On the other hand, the biggest disadvantage of the shared ownership scheme is that all shared ownership properties are sold as leaseholds.
This means that you own the property, but you don't own the land where the property is built.
In most cases, and depending on the type of your property, you may need to pay ground rent, as well as a service charge and maintenance/management fees, which can make your monthly costs more expensive. Learn more about these extra charges and fees here.
IMPORTANT NOTE: If you reach 100% ownership, in some cases, for houses, the freehold will transfer to you. For flats, the leasehold continues, but the shared ownership obligations won't.
In addition, this is an important point to consider because the service charge and maintenance/management fees can increase unexpectedly. Make sure you know all the details!
Shared ownership pros and cons
The pros of shared ownership
- Smaller deposit and mortgage.
- More affordable.
- Possibility of increasing the ownership over the years.
- The properties are usually new or had fewer owners.
The cons of shared ownership
- Properties are leasehold, and you may need to pay ground rent.
- The selling process needs to go through the shared ownership scheme first before going to the open market.
- Depending on the property, you will need to pay a service charge and maintenance/management fees.
- The cost of the shares increase over time, so it gets more expensive to buy more shares and increase ownership.
What are the eligibility rules for shared ownership?
To be eligible for the shared ownership scheme, you must be at least 18 years old.
If you live outside London, your annual household income needs to be less than £80,000. If you live in London, it needs to be less than £90,000.
You don't need to be a first-time buyer to purchase a property with the shared ownership scheme, but you must not own any property at the moment of the new purchase or be in the process of selling a property. You will need to prove that.
You must have a good credit score.
You must prove that you can't afford to buy a property without the shared ownership scheme.
Finally, you can't already have any mortgages or rent arrangements.

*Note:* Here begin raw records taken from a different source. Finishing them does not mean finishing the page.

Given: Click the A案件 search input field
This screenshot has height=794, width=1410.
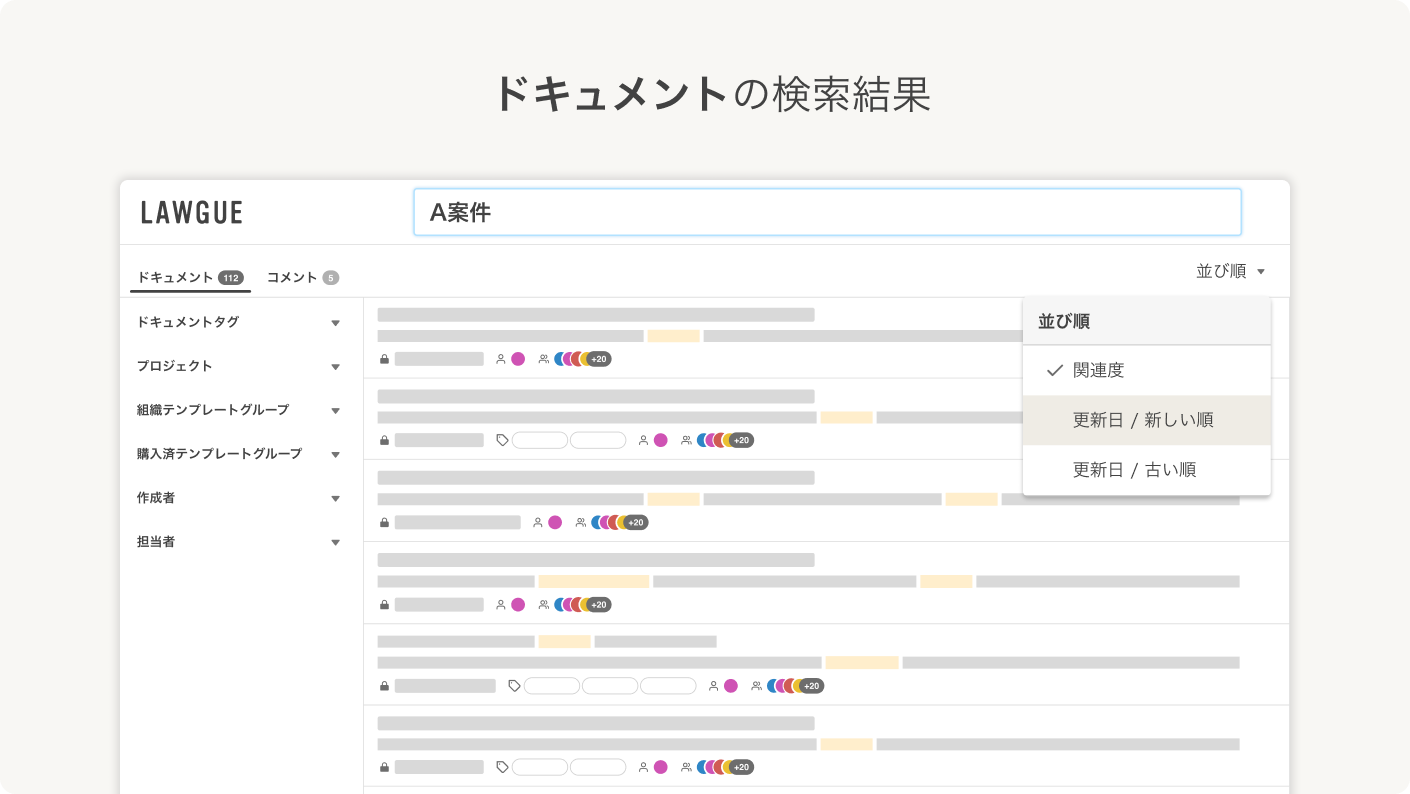Looking at the screenshot, I should [827, 212].
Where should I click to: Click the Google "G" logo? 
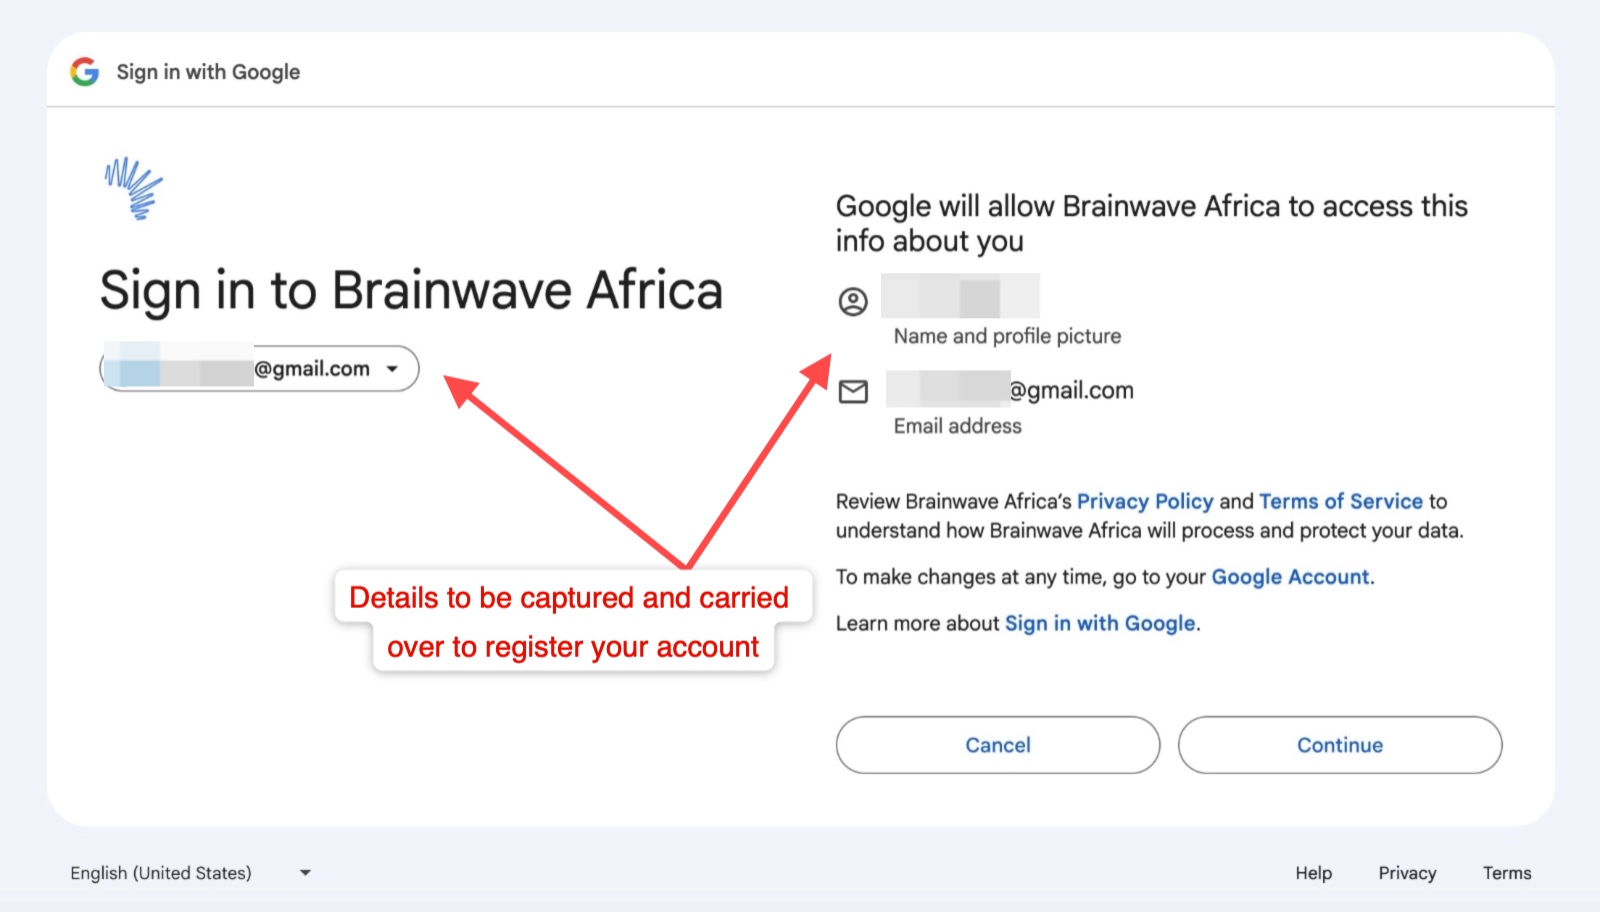point(85,72)
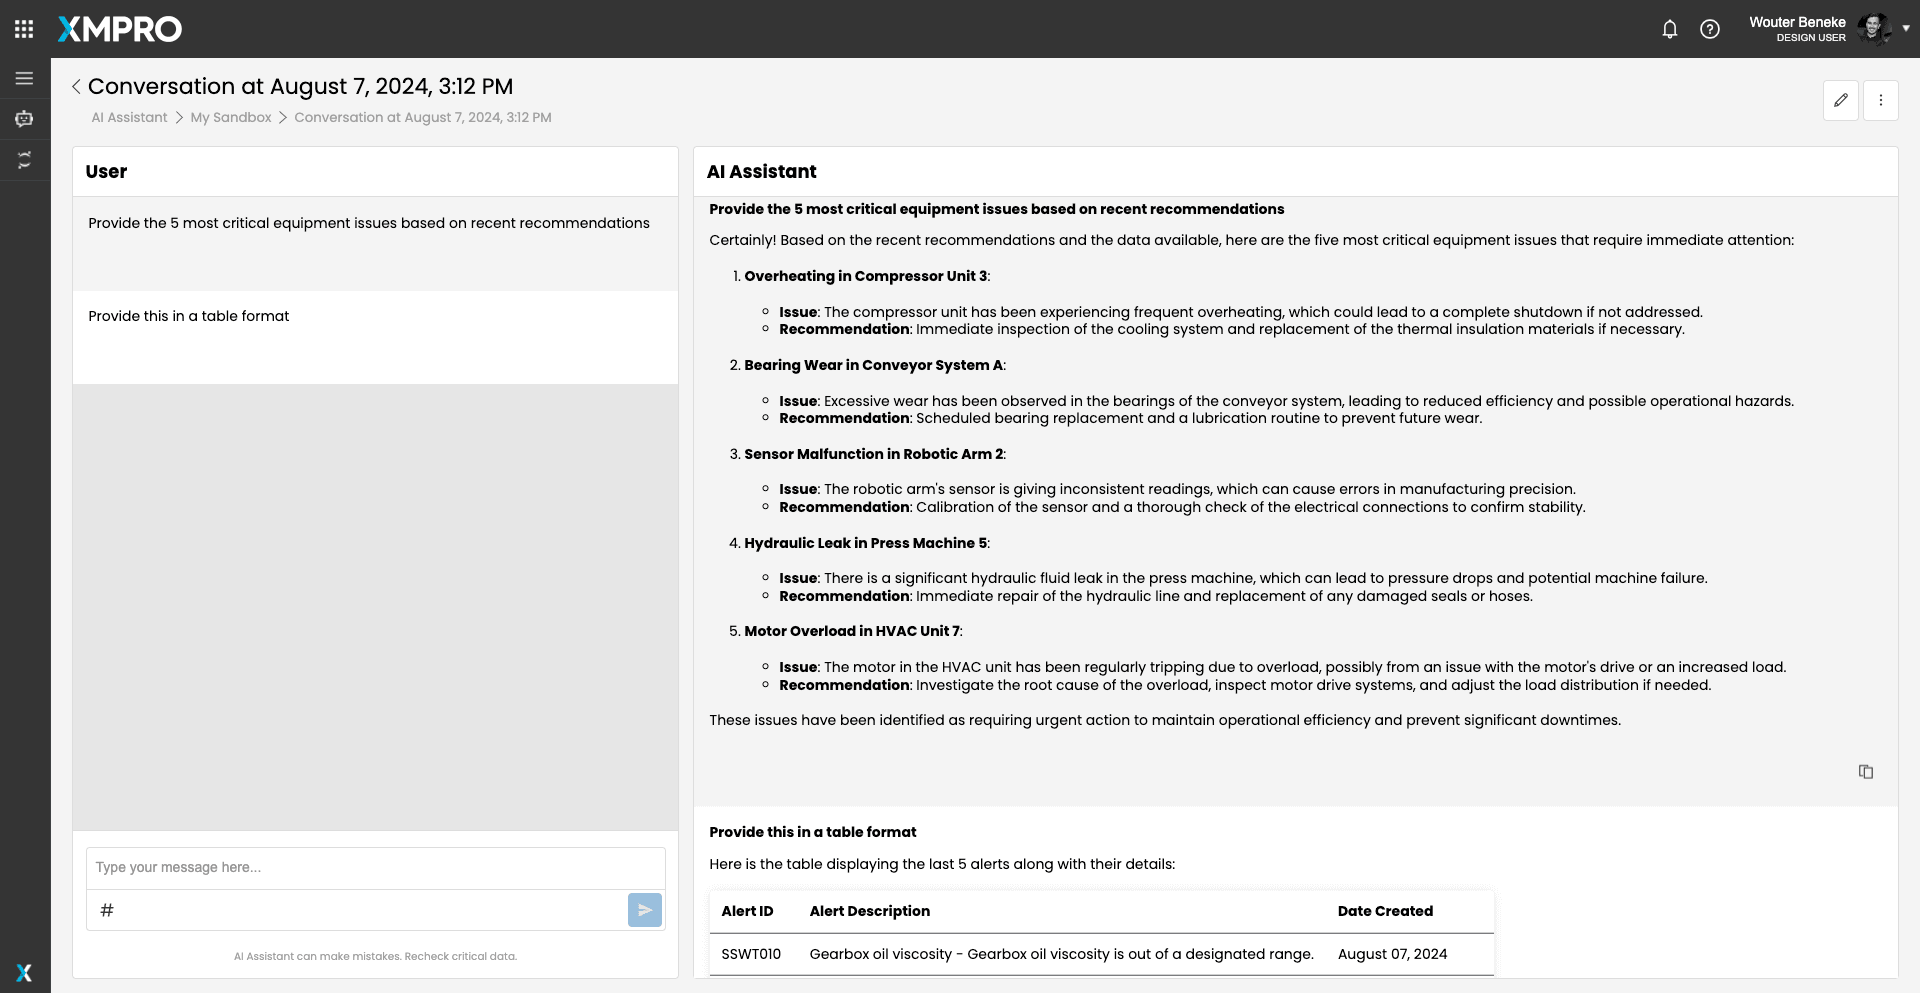Open the app launcher grid icon

(x=24, y=29)
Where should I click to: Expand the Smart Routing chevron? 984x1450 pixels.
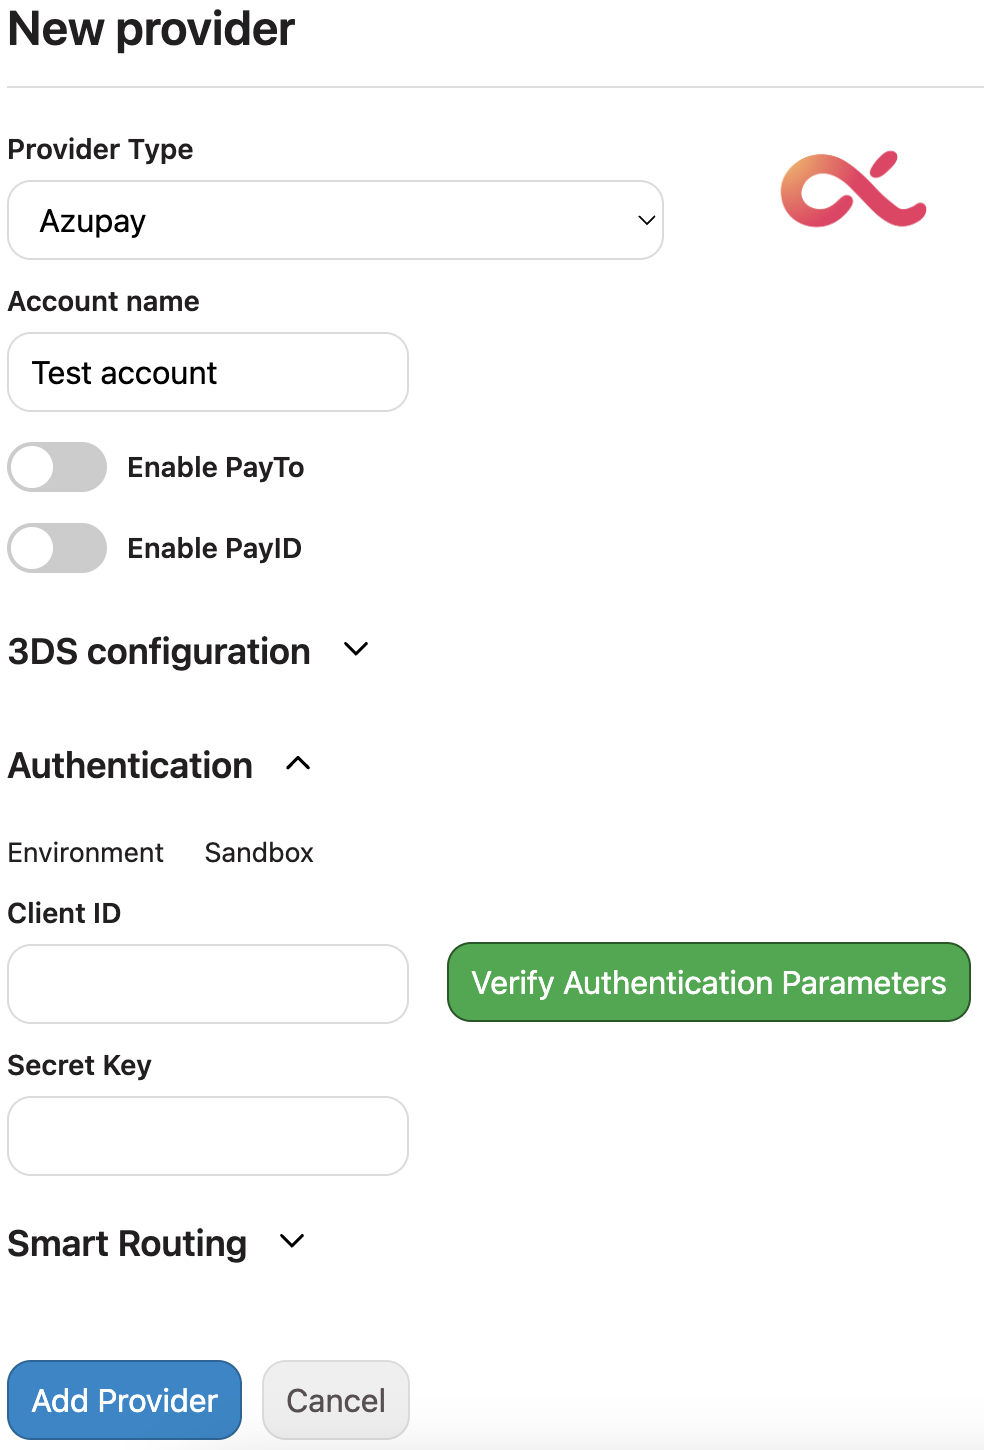[292, 1242]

IMPORTANT NOTE: Depending on the property you want to buy, you will have to meet certain eligibility criteria. Because the shared ownership scheme works with different housing associations, the criteria can change a lot. Some of them make it easier for people to purchase their properties, others harder. There are no guarantees that you will be accepted.
In addition, some housing associations require you to prove that you have connections to the area you want to buy the property. For example, that you have previously lived in the area, that you work in the area, that you already have family members living in the area and others.
How to buy a shared ownership property
The first step to buying a shared ownership property is to make sure you are eligible. Latest Deals have listed some of the eligibility criteria above.
After that, you will need to find a property you are interested in using the search tool from the shared ownership scheme. You can find this here.
Then, you need to create an account with Sharetobuy.com to register your interest in the property and contact the housing association responsible for the property. When you register your interest, you will receive all the information regarding that property, including a summary of costs document, which will give you an overview of how much initially it will cost to purchase the property, the expected monthly expenses and how much it will cost to buy more shares in the future.
You can also use the information below to contact them and register:
Telephone: 0300 790 0570
Midlands and London
Telephone: 0333 321 4044
South England (excluding London)
Telephone: 0800 456 1188
IMPORTANT NOTE: With time, you can purchase more shares of the property up to 100% to have full ownership, but the next shares you purchase will take into account the market value of the property at the time, which means that the values of the shares can increase over time, making it more expensive for you to own more shares.